I had THE worst migraine I’ve had in a very long time. It took me by complete and utter surprise. One minute, fine. Next minute, BAM, it was there! I struggled leaving work, I struggled driving home, and even struggled getting into bed. By the time I did, I was in so much pain as tears flowed freely down my face, I FINALLY cried out “God, please, You have to take this away NOW!” I couldn’t handle it anymore. I was ready to call someone up and ask them to take me to an emergency room. An almost instant bit of relief came upon me, and I laid there still crying, a bit in shock and still that bit of remnant of tears from the growing intense amount of pain I had been feeling for the last several hours.
I began thanking God, and found myself about an hour or so later, for the first time since getting home, turning on my phone and reading a bit of scripture and eventually going to some of the blogs I like to frequent. One blog I had only visited one other time before had popped into my mind to view.
The post was on August 10 and it was by Eileen Fisher. I clicked on the link because of the title alone. The title read: Prayer of Surrender. I begun to read, and I found myself releasing stuff that I wanted, desired, and yearned to release for a good few months now, and yet, I just couldn’t seem to grab hold of really letting go of how I felt about some things that have taken place in recent months. There had been offenses, stress, estate issues, family issues, grieving issues, etc etc – the list goes on and on. There was a strong, strong attack by the enemy and he had used everything in the book to hinder and emotionally cripple me. It wasn’t enough to be going through the family issues and the (what I realize now) ongoing grieving issues, and the anniversary of my mother’s death. The enemy used an already emotional state rocked with stress, and pounded me with other things that were coming from the north, south, east, and west! I was rocked and have been rocked, and God has been spending a lot of time speaking to me and loving on me and just revealing what HIS heart was and HIS desires were and are for me.
When the damage was done by the enemy… when it was all said and done there was doubt placed in my heart about a lot of things that hadn’t been there in years before rededicating my life. And I found myself realizing that I was struggling with something that wasn’t MINE to struggle with, and God was desperately trying to spare me from taking on burden(s) that I had inadvertently brought on myself by the offenses and the stress (etc), and those put on by others.
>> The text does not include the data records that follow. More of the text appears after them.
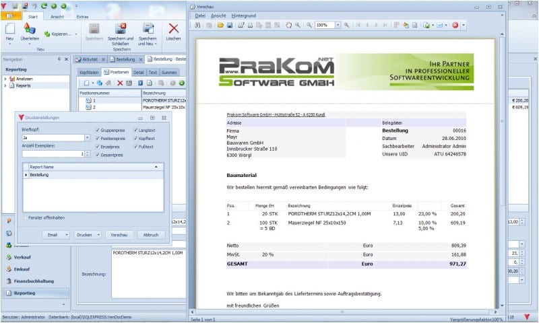Click Speichern und Schließen ribbon icon
The height and width of the screenshot is (323, 539).
121,29
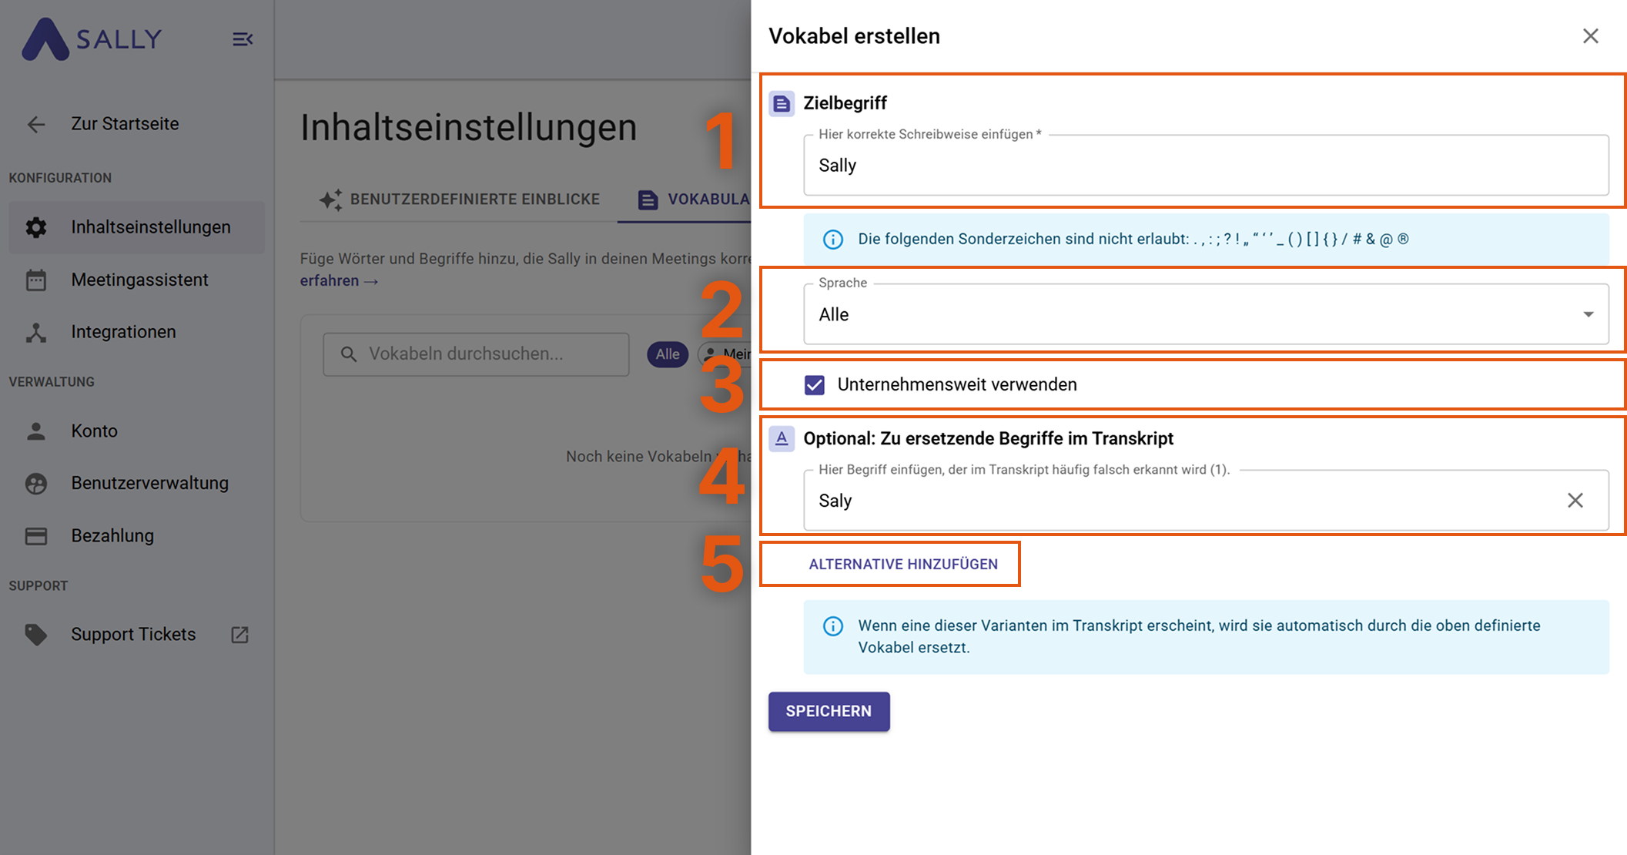Click Alternative hinzufügen button

902,564
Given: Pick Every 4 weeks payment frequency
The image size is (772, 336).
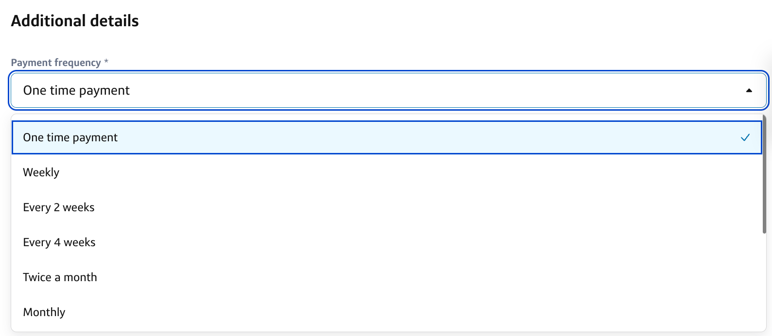Looking at the screenshot, I should 59,243.
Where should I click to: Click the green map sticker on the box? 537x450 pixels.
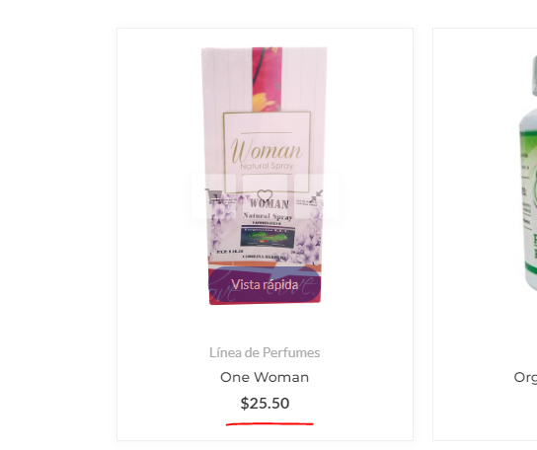coord(268,237)
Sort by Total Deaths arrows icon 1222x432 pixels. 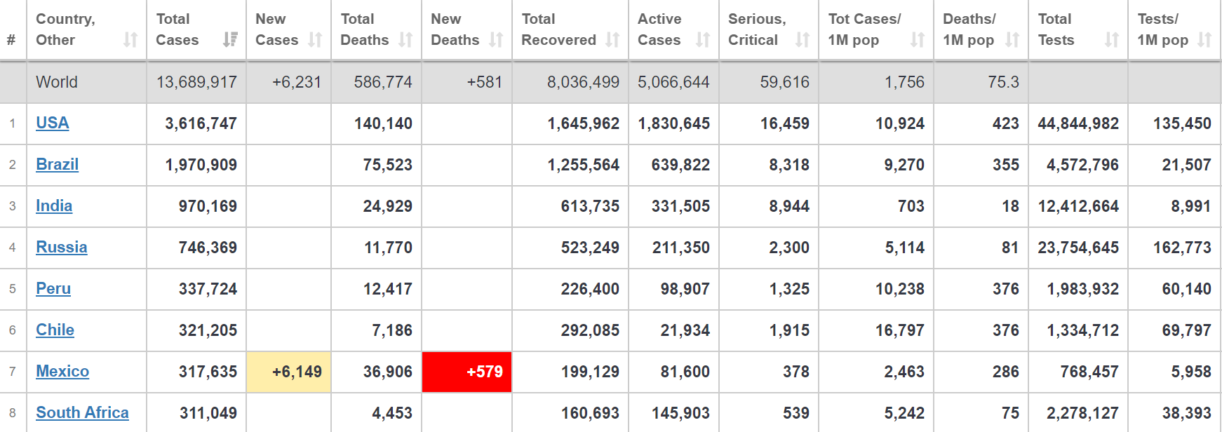point(405,40)
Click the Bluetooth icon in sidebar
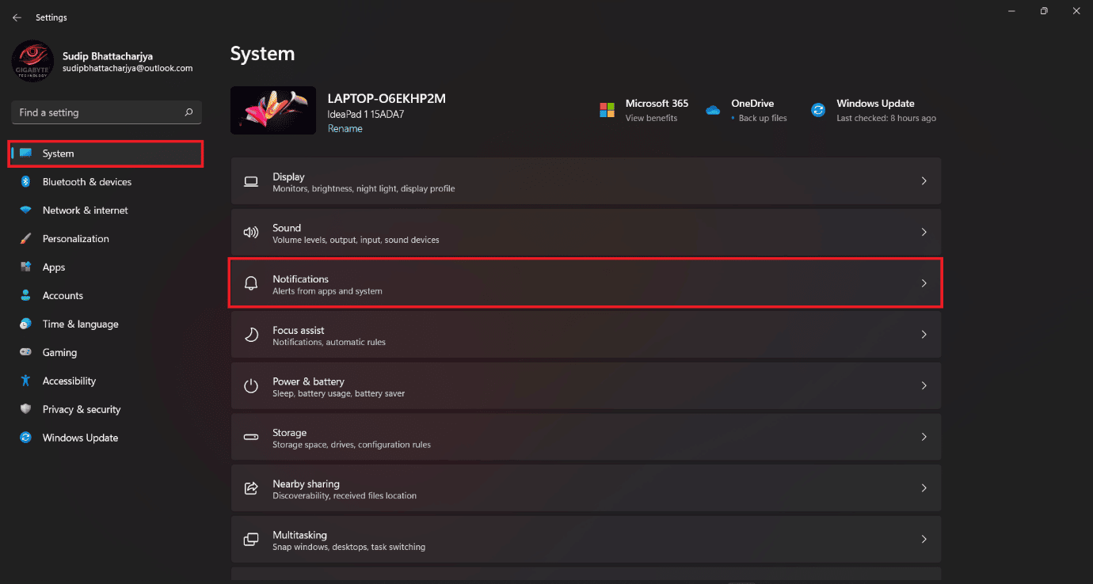 tap(25, 182)
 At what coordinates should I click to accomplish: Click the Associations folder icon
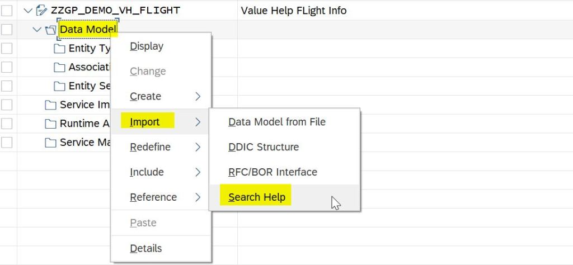coord(59,68)
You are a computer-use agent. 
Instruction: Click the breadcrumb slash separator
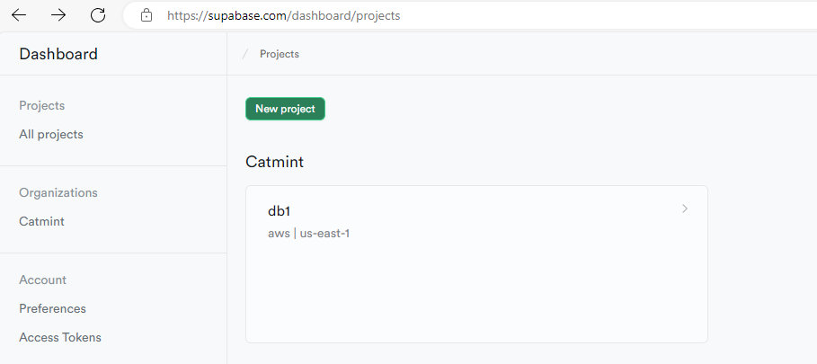[x=244, y=54]
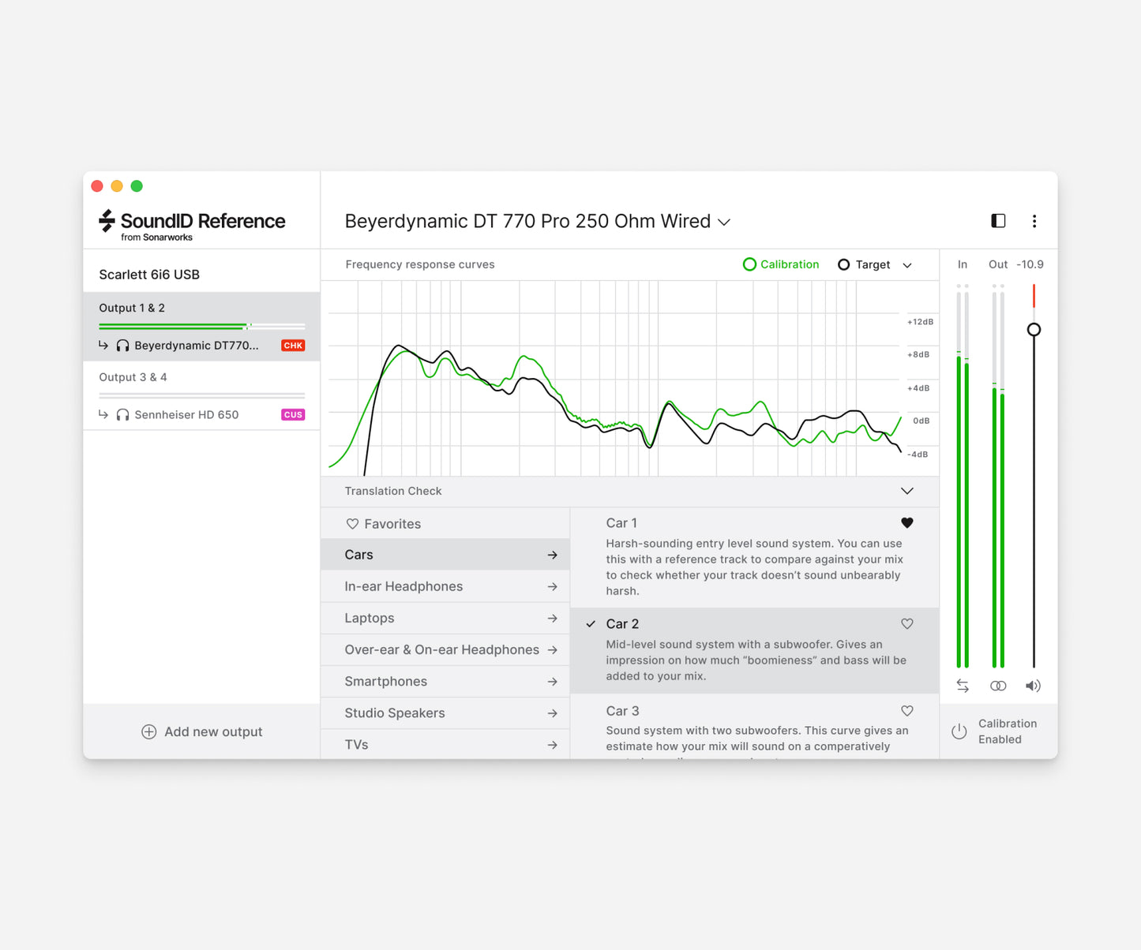Viewport: 1141px width, 950px height.
Task: Collapse the Translation Check section
Action: pyautogui.click(x=906, y=491)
The way of releasing that kind of junk and garbage is by surrendering, and we all know the word, and it’s almost like you can grab hold like it’s a physical, 3 dimensional object, and yet the grip just isn’t firm enough a lot of times for us.
Anyway…. this post hit home, and maybe it will for others, I don’t know, but I can say, that it’s some good stuff!
Here is the blog post in its entirety:
Prayer of Surrender
Whatever you need to lay on the altar, just lay it down. Whatever stress, disappointment, fear—just lay it down on the altar, just surrender. I heard the Lord say, “Make it a living sacrifice.” For some of you it’s family, for some of you it’s visions and dreams, ministries—just lay it on the altar. Because I heard the Lord say, “Give it to me that I can give it back. Give it to me that I can give it back.”
Father, we do surrender. And, Father, help us where we can’t surrender. Father, we surrender things known and unknown. Father, we give you every hindrance, every fear, every disappointment. Father, we surrender. Father, we let go. Father, we let go of anything and everyone that is trying to hold onto us. Father, those that are trying to block what you would have us do; and those, Father God, who are in the way; and Father, those who have injured, offended, hurt or restricted us. Father, we let them go because we want to be free. Free to follow your Holy Spirit. Free to follow the bidding of your Spirit.
So, Father, we have surrendered. Father, we ask that you would take our bodies as a living sacrifice: our minds to be renewed, our hearts to be healed, our wills to be established, our strength to be renewed. Father, every part of our full being that you alone be glorified.
Father, we give you all, all, all—the past, the now and the future. And we thank you. We thank you.
That, my friends, is a prayer we can all live with, and a prayer we can die to the flesh with. Love you, guys.